Why does it take longer to execute a simple for loop in Python 3.12 than in Python 3.11?

Python 3.12 was released two days ago with several new features and improvements. It claims that it's faster than ever, so I decided to give it a try. I ran a few of my scripts with the new version, but it was slower than before. I tried various approaches, simplifying my code each time in an attempt to identify the bottleneck that was causing it to run slowly. However, I have been unsuccessful so far. Finally, I decided to test a simple for loop like the following:

import time

def calc():
    for i in range(100_000_000):
        x = i * 2

t = time.time()
calc()
print(time.time() - t)

On my machine, it took 4.7s on Python 3.11.5 and 5.7s on Python 3.12.0. Trying on other machines had similar results.

So why is it slower in the latest version of Python?

Solution

I am able to reproduce the observed behavior between CPython 3.11.2 and CPython 3.12.0rc2 on Debian Linux 6.1.0-6 using an Intel i5-9600KF CPU. I tried to use a low-level profiling approach so to find the differences. Put it shortly: your benchmark is very specific and CPython 3.12 is less optimized for this specific case. CPython 3.12 seems to manage object allocations, and more specifically range a bit differently. CPython 3.12 appears to create a new object from the constant 2 for every iteration of the loop as opposed to CPython 3.11. Moreover, the main evaluation function do an indirect function pointer call which is particularly slow in this case.
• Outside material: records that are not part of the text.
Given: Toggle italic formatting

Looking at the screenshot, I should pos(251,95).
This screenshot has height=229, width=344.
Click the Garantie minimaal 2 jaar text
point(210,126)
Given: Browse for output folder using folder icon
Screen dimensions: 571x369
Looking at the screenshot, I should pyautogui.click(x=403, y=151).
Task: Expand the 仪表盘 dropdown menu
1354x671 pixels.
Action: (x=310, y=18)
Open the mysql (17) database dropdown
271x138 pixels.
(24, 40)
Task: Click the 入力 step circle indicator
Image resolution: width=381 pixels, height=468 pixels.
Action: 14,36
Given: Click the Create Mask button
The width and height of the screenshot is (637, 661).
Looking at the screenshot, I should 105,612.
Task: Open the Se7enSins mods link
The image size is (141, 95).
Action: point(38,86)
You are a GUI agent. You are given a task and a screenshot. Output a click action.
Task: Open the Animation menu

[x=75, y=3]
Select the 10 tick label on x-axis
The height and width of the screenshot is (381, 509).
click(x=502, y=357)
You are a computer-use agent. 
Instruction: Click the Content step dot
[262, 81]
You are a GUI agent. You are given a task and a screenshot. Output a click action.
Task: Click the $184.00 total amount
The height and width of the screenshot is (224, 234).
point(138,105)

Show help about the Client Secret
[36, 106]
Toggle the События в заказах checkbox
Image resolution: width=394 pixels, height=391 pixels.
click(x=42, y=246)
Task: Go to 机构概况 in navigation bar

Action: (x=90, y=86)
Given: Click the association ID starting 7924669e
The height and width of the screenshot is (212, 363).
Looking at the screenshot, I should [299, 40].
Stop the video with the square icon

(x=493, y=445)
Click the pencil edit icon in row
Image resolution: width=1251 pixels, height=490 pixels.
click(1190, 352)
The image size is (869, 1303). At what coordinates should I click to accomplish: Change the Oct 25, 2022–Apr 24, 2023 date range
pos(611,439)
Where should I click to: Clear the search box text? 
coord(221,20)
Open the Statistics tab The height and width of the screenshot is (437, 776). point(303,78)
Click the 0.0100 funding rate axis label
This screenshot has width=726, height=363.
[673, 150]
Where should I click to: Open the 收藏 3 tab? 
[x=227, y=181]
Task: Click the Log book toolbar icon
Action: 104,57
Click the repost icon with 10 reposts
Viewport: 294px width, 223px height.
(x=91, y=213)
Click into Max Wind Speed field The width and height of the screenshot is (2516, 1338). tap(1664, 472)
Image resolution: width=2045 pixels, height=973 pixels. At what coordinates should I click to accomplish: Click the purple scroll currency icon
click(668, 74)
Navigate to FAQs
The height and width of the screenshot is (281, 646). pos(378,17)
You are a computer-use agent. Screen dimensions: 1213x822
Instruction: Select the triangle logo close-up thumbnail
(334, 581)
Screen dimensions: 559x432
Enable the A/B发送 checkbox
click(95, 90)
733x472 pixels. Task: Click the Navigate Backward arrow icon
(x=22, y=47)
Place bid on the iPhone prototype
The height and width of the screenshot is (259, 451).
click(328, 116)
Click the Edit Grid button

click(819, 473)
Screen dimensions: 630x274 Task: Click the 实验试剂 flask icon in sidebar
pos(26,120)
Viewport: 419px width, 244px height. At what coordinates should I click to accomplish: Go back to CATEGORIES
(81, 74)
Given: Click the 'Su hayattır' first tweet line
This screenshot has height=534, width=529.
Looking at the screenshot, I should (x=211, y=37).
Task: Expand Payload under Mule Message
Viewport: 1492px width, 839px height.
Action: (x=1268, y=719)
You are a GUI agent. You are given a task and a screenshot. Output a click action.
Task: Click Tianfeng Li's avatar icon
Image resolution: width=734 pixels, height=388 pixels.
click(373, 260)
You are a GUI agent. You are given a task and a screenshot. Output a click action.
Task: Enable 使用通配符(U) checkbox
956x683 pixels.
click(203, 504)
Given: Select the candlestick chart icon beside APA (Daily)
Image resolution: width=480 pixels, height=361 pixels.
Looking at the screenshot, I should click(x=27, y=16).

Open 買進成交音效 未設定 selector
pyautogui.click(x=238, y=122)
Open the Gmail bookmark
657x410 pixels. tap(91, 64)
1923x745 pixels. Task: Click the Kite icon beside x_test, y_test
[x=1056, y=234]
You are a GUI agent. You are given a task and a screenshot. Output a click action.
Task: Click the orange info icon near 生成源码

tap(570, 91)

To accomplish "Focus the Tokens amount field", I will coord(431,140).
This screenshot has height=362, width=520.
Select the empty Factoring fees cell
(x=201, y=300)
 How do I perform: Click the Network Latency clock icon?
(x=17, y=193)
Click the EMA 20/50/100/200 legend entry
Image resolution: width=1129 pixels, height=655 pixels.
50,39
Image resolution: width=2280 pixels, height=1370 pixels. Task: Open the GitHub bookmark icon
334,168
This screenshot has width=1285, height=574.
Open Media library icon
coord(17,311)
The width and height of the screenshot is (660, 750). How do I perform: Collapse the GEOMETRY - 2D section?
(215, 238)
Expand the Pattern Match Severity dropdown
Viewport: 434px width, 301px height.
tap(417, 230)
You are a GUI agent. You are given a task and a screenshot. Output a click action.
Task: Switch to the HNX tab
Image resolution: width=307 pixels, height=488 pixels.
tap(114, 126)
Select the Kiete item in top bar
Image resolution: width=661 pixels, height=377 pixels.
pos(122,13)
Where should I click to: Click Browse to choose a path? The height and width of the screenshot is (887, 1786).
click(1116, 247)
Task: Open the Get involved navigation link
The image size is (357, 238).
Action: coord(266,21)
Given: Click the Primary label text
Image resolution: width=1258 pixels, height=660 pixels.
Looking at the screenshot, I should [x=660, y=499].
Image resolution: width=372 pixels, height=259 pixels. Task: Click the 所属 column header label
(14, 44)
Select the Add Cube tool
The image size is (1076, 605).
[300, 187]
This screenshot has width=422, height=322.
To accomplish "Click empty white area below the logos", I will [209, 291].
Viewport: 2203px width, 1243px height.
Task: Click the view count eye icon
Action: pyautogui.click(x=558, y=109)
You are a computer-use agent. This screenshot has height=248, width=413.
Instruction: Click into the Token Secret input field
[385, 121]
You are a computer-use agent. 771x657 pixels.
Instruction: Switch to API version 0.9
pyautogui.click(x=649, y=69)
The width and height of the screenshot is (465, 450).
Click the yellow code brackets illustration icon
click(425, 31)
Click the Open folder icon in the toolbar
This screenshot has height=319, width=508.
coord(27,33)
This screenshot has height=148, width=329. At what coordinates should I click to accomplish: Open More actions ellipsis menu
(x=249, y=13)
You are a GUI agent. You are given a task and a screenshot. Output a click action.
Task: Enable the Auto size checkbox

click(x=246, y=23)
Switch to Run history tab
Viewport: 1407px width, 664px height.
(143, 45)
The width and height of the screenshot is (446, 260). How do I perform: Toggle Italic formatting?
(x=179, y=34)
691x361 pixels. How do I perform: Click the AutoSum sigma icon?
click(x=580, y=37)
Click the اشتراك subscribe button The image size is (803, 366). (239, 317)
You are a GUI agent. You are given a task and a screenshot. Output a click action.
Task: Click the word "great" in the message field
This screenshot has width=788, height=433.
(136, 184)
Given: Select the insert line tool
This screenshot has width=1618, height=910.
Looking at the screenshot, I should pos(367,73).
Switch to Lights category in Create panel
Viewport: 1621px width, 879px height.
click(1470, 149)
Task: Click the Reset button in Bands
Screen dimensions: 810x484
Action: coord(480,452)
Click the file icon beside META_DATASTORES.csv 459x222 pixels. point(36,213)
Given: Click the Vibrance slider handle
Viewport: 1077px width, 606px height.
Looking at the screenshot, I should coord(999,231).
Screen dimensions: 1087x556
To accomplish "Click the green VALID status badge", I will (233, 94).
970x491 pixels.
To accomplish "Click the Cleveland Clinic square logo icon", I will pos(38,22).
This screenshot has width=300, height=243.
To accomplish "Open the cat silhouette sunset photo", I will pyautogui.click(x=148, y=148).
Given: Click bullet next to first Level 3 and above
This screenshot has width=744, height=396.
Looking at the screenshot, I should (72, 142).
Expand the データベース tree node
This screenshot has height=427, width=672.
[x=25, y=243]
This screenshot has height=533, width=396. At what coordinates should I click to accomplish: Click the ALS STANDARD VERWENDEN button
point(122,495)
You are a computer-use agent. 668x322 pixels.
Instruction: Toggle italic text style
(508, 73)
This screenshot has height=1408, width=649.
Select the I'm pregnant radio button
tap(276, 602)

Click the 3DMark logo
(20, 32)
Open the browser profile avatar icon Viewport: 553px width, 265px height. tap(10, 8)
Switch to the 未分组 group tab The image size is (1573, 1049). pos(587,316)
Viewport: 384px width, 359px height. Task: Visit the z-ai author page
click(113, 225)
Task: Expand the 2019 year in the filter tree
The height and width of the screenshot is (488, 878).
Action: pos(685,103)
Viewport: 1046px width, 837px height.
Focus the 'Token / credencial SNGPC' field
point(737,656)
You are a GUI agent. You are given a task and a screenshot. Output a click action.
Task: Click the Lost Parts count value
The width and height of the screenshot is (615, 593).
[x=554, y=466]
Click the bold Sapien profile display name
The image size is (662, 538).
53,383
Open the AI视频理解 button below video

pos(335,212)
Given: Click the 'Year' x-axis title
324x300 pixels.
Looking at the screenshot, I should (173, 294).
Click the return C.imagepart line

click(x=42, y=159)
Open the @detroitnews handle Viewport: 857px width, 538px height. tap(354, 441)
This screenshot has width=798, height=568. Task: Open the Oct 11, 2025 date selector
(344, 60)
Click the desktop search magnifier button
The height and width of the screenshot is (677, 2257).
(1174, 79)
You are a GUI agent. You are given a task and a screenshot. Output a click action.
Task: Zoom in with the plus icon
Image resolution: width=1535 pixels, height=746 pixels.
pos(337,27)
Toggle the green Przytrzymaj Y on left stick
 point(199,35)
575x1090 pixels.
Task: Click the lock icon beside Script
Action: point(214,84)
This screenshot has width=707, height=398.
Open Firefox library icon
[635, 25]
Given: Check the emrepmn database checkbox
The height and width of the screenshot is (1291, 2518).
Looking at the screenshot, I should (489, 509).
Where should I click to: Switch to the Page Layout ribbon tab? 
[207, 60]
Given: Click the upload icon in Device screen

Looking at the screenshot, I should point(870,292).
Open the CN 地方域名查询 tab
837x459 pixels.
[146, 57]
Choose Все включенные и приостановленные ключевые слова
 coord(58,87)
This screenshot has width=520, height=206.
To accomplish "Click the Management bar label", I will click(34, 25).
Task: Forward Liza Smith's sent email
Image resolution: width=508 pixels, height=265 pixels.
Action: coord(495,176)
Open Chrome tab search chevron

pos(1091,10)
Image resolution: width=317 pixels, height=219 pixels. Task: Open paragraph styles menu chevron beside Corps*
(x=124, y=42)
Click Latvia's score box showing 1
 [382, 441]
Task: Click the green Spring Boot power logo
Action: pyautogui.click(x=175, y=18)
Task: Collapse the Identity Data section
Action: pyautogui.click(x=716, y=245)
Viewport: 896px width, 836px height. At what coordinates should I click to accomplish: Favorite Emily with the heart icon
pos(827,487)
Anyway, you should not use (C)Python in such a use-case (this is stated in the CPython doc).

Under the hood

Here is the results I get (pretty stable between multiple launches):

3.11: 2.026395082473755
3.12: 2.4122846126556396

Thus, CPython 3.12 is roughly 20% slower than CPython 3.11 on my machine.

Profiling results indicates that half the overhead comes from an indirect function pointer call in the main evaluation function of CPython 3.12 which was not present in CPython 3.11. This function call is expensive on most modern processors. Here is the assembly code of the hot part:

       │      ↓ je         4b8
  1,28 │        mov        (%rdi),%rax
  0,33 │        test       %eax,%eax
  0,61 │      ↓ js         4b8
  0,02 │        sub        $0x1,%rax
  2,80 │        mov        %rax,(%rdi)
       │      ↓ jne        4b8
  0,08 │        mov        0x8(%rdi),%rax
 16,28 │      → call       *0x30(%rax)            <---------------- HERE
       │        nop
  1,53 │ 4b8:   mov        (%rsp),%rax
       │        lea        0x4(%rax),%rcx
       │        movzbl     0x3(%rax),%eax
  0,06 │        mov        0x48(%r13,%rax,8),%rdx
  1,82 │        mov        (%rdx),%eax
  0,04 │        add        $0x1,%eax
       │      ↓ je         8800

While the assembly code of the same function in CPython 3.11 is similar, it does not have such expensive call. Still, there are many similar indirect function calls like this already in CPython 3.11. My hypothesis is that such a call is more expensive in CPython 3.12 because it is less predictable by the hardware prediction unit (possibly because the same instruction calls multiple functions). For more information about that, please read this great post. I cannot say much more about this part since the assembly code is really HUGE (and it turns out the C code is also pretty big).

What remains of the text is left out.